Minimum Funding to Increase to $22,000 for Full-Time PhD Students in September 2021

by Julian Dierkes, Associate Dean, Funding, G+PS

When students enroll in full-time PhD programs, they are dedicating themselves to their training and research for years. In return, UBC commits to providing training and research opportunities. Recognizing the importance of basic funding to PhD students, but also the contributions to research that PhD students make, UBC instituted a Minimum Funding policy for full-time PhD students in Sept 2018 that guaranteed minimum funding packages of $18,000 to PhD students in their first four years. It is important to note that this policy was intended to set the floor for funding, not to set a target. And, in fact, the average funding package for PhD students in their first four years now amounts to more than $31,000.

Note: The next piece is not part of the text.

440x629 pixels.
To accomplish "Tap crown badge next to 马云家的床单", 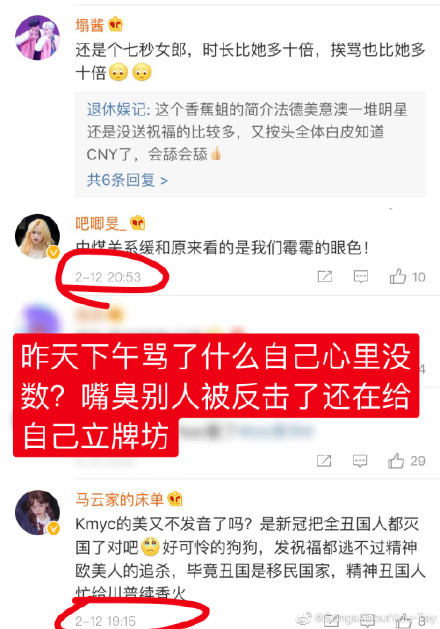I will 175,499.
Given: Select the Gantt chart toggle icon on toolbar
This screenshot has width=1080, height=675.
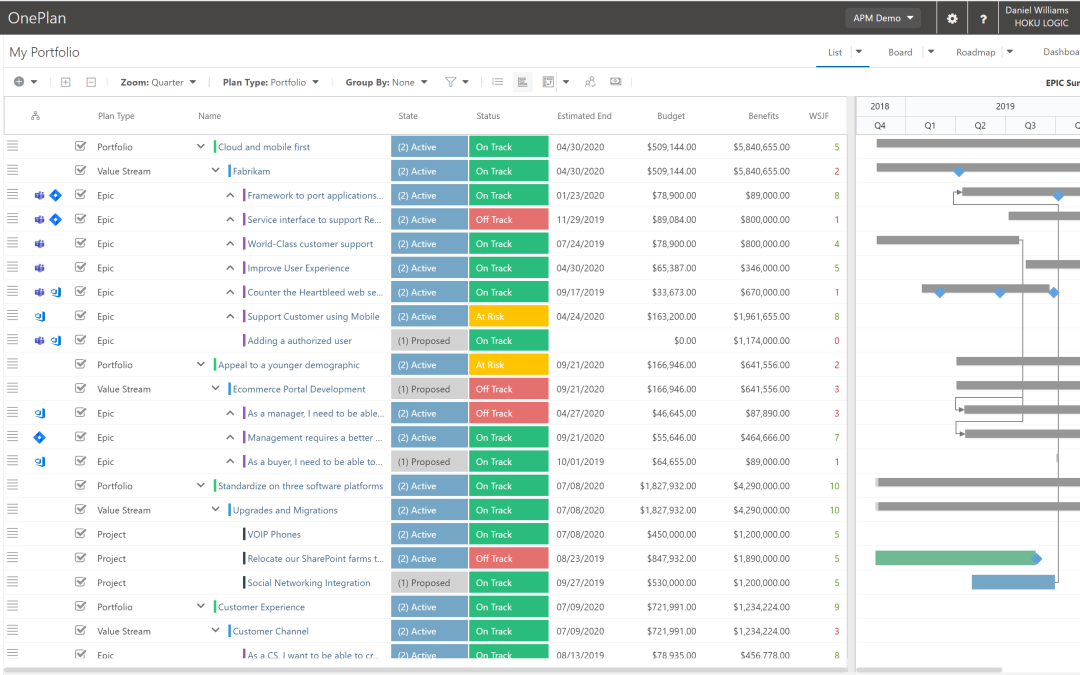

While there had been some fears that the requirement for funding to be in place in order to admit to PhD programs would force some programs into a reduction in the number of admissions, there is no indication that this has happened across the board. At the same time, it is clear that researchers who are just beginning to establish their research agendas as well as programs that do not also have large undergraduate programs which allow them to include teaching assistantships in funding packages struggle more to assemble minimum packages than other colleagues.

While the average thus is far beyond the minimum, the minimum support was also intended to be raised over time. With the creation of the President’s Excellence Initiative PhD Award last summer, between $500 and $1,500 (depending on enrolment status) in funding was added for all PhD students. This and the fact that most funding packages already amount to far more than the $18,000 minimum allowed Graduate Council to vote this December to raise the minimum from $18,000 to $22,000 for PhD students entering in September 2021.

Funding has been on many people’s mind in the past year as the pandemic has exacerbated needs and pointed to the importance of providing minimum levels of funding to build resilience to combat crises. We hope that raising the minimum funding that is guaranteed to entering and continuing PhD students for the first four years of their training will enable them to remain true to their dedication to research as UBC endeavours to provide training and research opportunities to them.